Ted Purves & Susanne Cockrell:
Temescal Amity Works
With support from Creative Capital and the cooperation of their San Francisco Bay community, Ted Purves and Susanne Cockrell have created one of the few American artworks to have its own address: 482 49th Street, in Oakland, California. That's the storefront location of Temescal Amity Works, home base for a public project involving the free distribution of locally grown fruit, and the exchange of information and services in a neighborhood diverse in race and class that is in the process of redefining itself amidst the pressures of gentrification and development.
When Purves and Cockrell describe their project, however, they're referring not only to the storefront—which functions as a workshop, library and community center—or the pushcart they devised to represent it, or the collection of maps, brochures, postcards, and neighborhood walks that have started coming out of it. They're speaking of a whole program, which they identify as "social sculpture." The term derives from artist Joseph Beuys, who used it to describe a creative process that results in social change rather than a static object. The idea also connects to the current practice of relational aesthetics, which takes art out of the gallery and engages the public as performer-participants.
For Purves and Cockrell, collaborating artists who are a married couple, personal interaction is sculptural material, and collective action is a medium of artistic expression. The work they're molding is "the space between people," and they hope it will facilitate new relations between local businesses and residents, and between the current Temescal community and its history.

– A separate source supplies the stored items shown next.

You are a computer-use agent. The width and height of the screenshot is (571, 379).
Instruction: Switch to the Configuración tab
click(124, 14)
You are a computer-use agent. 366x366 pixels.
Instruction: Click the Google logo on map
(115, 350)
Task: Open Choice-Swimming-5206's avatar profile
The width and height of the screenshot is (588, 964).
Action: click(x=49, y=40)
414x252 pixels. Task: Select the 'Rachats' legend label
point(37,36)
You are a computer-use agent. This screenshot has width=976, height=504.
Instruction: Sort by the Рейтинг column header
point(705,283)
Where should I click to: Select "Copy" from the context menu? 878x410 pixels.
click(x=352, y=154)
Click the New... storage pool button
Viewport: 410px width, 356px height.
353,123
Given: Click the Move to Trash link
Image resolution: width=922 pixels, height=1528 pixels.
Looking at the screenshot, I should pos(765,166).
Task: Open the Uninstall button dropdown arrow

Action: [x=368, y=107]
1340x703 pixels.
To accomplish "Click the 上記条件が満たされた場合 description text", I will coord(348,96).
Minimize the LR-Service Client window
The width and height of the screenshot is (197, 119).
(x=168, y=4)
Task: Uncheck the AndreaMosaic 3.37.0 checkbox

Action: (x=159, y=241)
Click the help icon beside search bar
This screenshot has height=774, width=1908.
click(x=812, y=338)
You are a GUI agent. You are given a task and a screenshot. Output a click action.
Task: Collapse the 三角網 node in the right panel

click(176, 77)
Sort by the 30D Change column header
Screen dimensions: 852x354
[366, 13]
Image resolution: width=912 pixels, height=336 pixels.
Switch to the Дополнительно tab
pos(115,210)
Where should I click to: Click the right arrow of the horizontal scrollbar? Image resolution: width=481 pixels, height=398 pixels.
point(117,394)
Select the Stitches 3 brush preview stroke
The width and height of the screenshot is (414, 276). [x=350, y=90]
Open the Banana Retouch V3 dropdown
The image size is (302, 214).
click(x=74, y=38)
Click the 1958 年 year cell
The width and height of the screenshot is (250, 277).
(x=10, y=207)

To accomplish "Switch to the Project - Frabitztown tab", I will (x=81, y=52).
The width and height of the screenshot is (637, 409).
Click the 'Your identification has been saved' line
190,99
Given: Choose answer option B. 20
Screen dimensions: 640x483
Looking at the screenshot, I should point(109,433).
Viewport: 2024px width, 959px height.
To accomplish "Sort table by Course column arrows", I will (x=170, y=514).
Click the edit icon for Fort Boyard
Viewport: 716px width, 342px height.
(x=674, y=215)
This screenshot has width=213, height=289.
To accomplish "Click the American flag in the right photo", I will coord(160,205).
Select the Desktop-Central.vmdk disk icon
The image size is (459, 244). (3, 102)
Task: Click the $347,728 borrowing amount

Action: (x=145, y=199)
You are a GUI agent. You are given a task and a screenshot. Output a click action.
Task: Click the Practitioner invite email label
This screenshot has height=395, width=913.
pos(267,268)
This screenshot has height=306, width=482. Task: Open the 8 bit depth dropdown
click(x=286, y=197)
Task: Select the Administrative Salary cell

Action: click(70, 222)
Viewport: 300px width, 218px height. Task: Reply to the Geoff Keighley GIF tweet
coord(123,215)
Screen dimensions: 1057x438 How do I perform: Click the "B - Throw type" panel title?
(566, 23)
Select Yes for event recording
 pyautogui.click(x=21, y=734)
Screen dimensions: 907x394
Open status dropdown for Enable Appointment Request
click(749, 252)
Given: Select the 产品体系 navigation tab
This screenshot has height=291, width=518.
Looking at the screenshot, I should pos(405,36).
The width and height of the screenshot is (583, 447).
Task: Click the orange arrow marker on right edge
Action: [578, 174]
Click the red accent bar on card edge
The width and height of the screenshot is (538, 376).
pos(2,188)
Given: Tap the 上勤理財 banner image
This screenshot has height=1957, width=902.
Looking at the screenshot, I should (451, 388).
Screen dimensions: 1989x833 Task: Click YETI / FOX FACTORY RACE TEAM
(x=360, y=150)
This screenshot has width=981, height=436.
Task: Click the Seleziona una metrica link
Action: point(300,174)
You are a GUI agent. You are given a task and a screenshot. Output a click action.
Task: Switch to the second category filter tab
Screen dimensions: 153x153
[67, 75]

The district, in North Oakland, was settled in the early 1900s largely by Italian immigrants who planted the still-abundant lemon, plum, apple, and fig trees, and the rosemary bushes growing in neighborhood yards. The artists—both of whom come from farming or gardening families—collect surplus fruit, load it on their handmade pushcart, and distribute it to neighbors, passersby, or local restaurants through the storefront, advertised by postcards that go out twice a month.
Working with a local merchants' group, they've also designed a resource map for the neighborhood businesses along Telegraph Avenue, the district's main thoroughfare, as well as a series of free postcards. The duo is seeking partnerships that will provide financial resources and a volunteer workforce, perhaps with help from public schools, to sustain the free-food distribution network beyond its projected 18-month life. They also hope to write the community's economic and social "biography" in a book based on their neighbors' own stories. "We are amplifying a human impulse," says Cockrell, whose background is in theater and video. "Documenting rather than inventing."
Beuys isn't the only point of reference for Purves and Cockrell, members of the faculty at the California College of the Arts, where each maintains a separate studio practice. For Temescal Amity Works, they’ve also taken a page from Gordon Matta-Clark, the New York artist who, in the 1970s, transformed condemned buildings into monumental abstract sculptures. He also created a popular restaurant, Food, staffed solely by artists.
The couple also align themselves with the social activism that has characterized the Bay Area since the1960s, when politically motivated groups such as the Black Panthers and the Diggers added free-food programs to their other activities. But Purves and Cockrell see themselves more as pragmatists than utopians.
"For us," Cockrell says, "this is about redirecting the flow of goods and ideas." Purves adds, "We could just pick fruit and leave it for people to take and not talk to anyone or make jams or postcards. But when you're out in the street, you're making something happen that people haven't seen before—and isn't that what art is about?"